2014.7.21 (月) 17:00〜18:00@中野キャンパス6階603室(研究セミナー室3)
第2回明治非線型数理セミナー
講演者: Chang-Hong Wu (National University of Tainan)
『Dynamics for a two-species competition-diffusion model with two free boundaries』
概要:In this talk, we focus on a two-species competition-diffusion model with two free boundaries. Here, two free boundaries which describe the spreading fronts of two competing species, respectively, may intersect each other. We assume that one species is a superior competitor and the other one is an inferior competitor. We then study its dynamics and offer some biological insight.
This is a joint work with Jong-Shenq Guo.

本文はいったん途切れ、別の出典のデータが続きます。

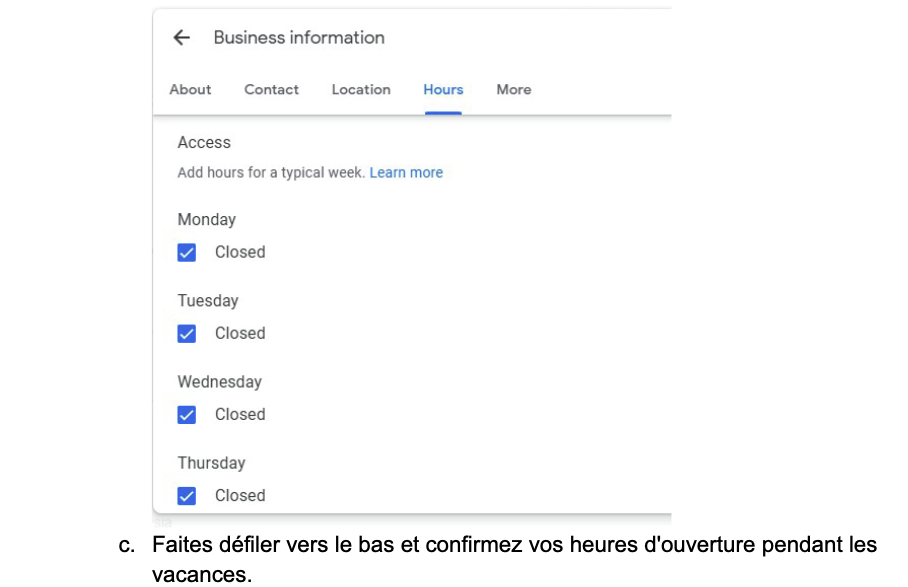Switch to the About tab
Screen dimensions: 908x587
click(x=190, y=89)
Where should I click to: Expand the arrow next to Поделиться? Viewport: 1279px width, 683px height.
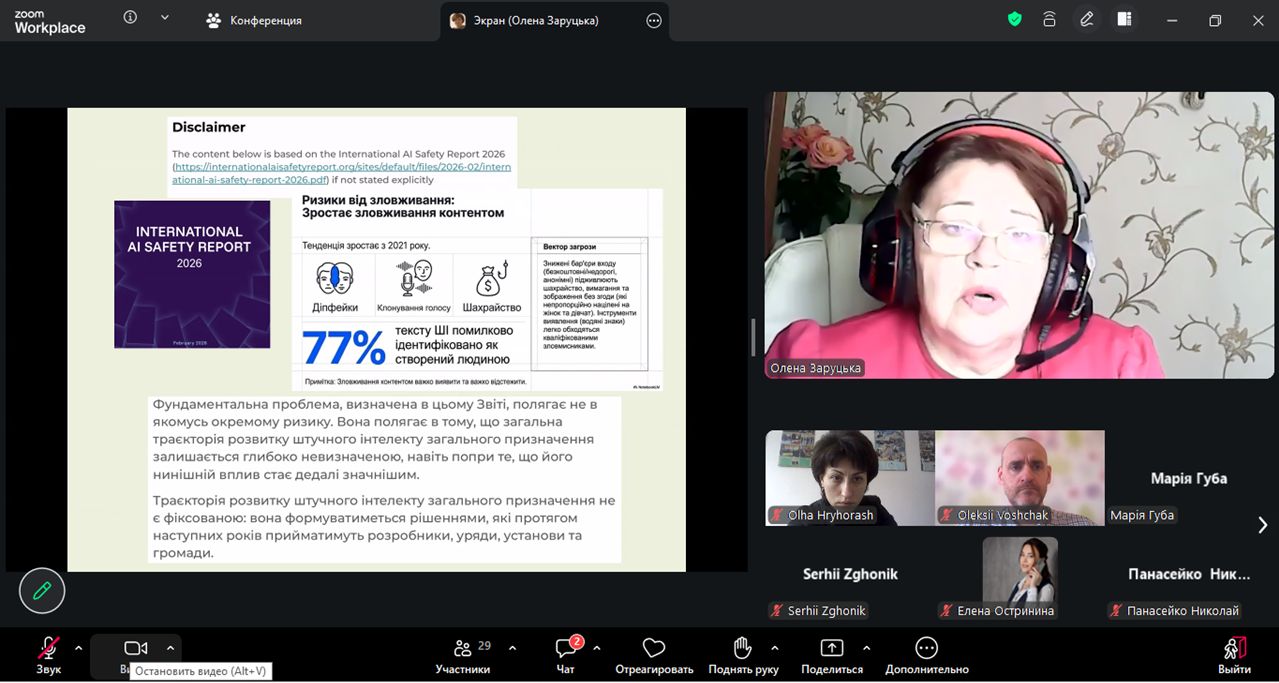tap(866, 648)
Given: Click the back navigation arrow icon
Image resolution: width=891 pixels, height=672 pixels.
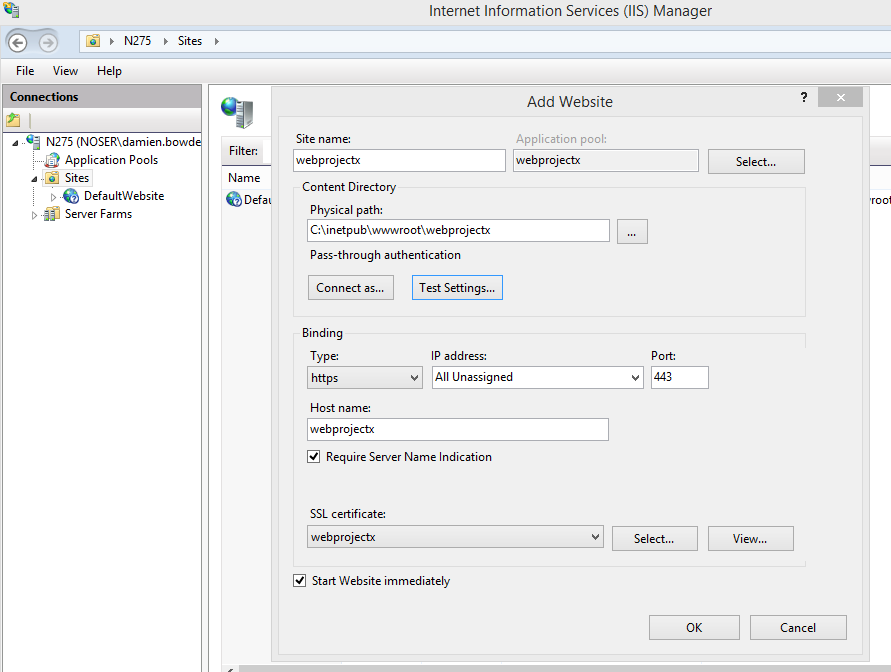Looking at the screenshot, I should [x=18, y=42].
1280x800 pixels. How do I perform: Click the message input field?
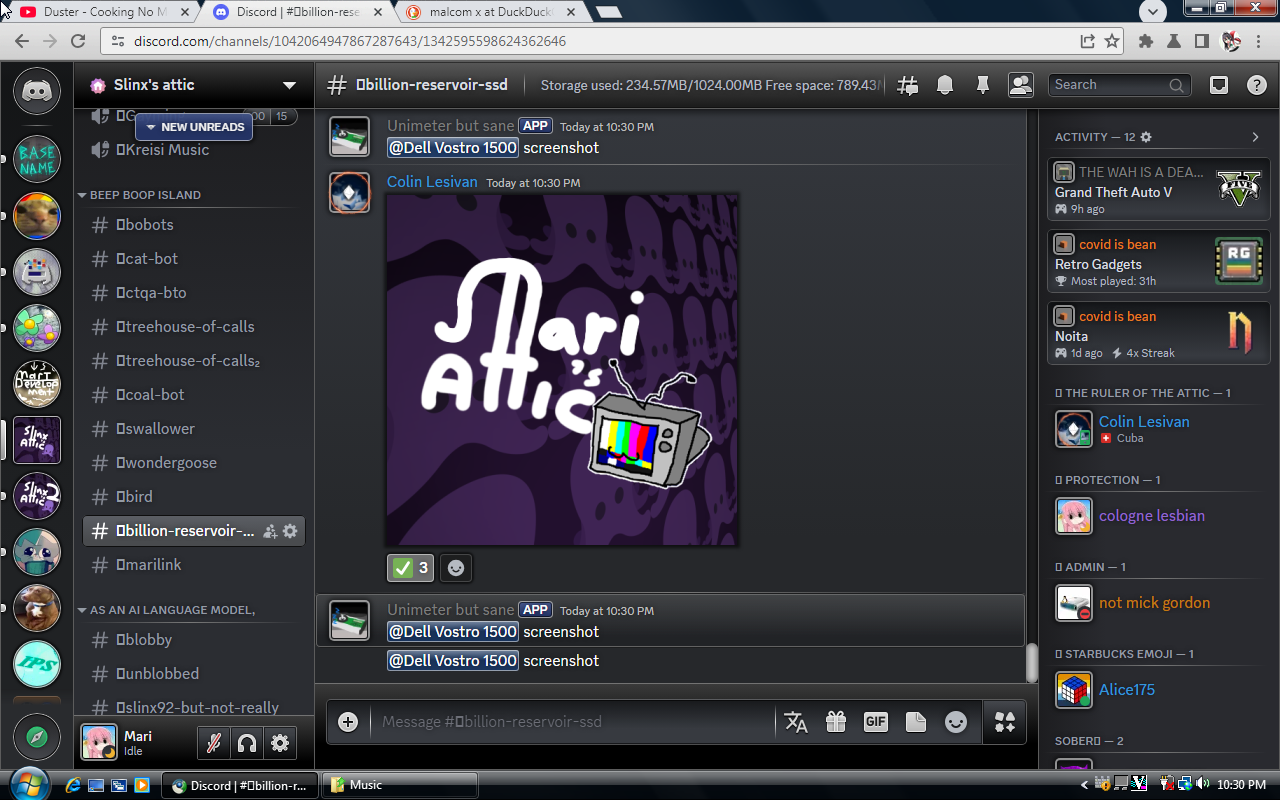point(570,722)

2014.6.2 (月) 17:30〜18:30@中野キャンパス6階603室(研究セミナー室3)
第1回明治非線型数理セミナー
講演者: 坂上貴之 (京都大学)『構造安定な二次元ハミルトンベクトル場の位相分類理論とその流体現象への応用』
概要:二次元の多重連結領域における構造安定なハミルトンベクトル場を考える.本講演では,そのハミルトニアンの等高線(流線)の位相構造の分類理論および,その位相構造に固有の「文字列」を割り当てる方法について解説する.また,本理論の流体現象への応用例も示す予定である.
流線の位相構造の文字列による流れの表現により,組み合わせ論的にすべての可能な流れを書き出すことが容易になるだけでなく,特定の流線の位相構造を特定の文字列によって表現できるため,流れ場構造の特徴づけの(分野横断を可能にする)共通言語としても利用できる.
また,このようなベクトル場は二次元非粘性・非圧縮流体の作る流れ場と対応しているので,この理論を使うと与えられた実験や数値計算で得られた流れ場の流線の構造の把握や時間発展を文字列で表現できるようになるなど応用上も新しい流体運動の記述を与える.
本研究は京都教育大学 横山知郎准教授との共同研究である.また,JST数学西浦領域におけるJST CREST「渦・境界相互作用が創出するパラダイムシフト」による支援により行われたものである.